- WHAT TO PRODUCE:
Run through the records and show each line that includes the string "icon".

- SUPPLIED DATA:
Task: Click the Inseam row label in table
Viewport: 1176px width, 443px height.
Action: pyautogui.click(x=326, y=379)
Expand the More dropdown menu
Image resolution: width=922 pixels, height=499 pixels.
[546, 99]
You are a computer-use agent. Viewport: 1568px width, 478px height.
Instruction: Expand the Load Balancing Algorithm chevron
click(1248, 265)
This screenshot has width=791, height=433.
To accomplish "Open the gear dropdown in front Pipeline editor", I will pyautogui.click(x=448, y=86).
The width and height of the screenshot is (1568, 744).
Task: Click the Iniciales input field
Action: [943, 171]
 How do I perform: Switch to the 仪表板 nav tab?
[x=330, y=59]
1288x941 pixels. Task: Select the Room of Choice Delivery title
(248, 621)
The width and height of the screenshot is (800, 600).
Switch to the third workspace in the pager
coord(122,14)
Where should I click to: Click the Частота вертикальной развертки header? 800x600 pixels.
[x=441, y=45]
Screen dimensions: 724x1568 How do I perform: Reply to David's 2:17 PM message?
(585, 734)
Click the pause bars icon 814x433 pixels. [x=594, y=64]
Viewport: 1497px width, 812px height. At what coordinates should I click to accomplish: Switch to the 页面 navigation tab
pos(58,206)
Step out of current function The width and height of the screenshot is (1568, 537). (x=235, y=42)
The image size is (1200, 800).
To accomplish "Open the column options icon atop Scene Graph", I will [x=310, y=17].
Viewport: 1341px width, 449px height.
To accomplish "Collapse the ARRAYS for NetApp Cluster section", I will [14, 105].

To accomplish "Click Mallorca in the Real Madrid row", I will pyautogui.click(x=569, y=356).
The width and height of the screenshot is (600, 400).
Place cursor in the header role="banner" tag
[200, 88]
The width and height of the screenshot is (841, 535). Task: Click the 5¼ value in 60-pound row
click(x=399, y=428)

- THE COMPLETED TASK:
Click the pause bars icon 814x433 pixels. [x=594, y=64]
To accomplish "Open the column options icon atop Scene Graph", I will [x=310, y=17].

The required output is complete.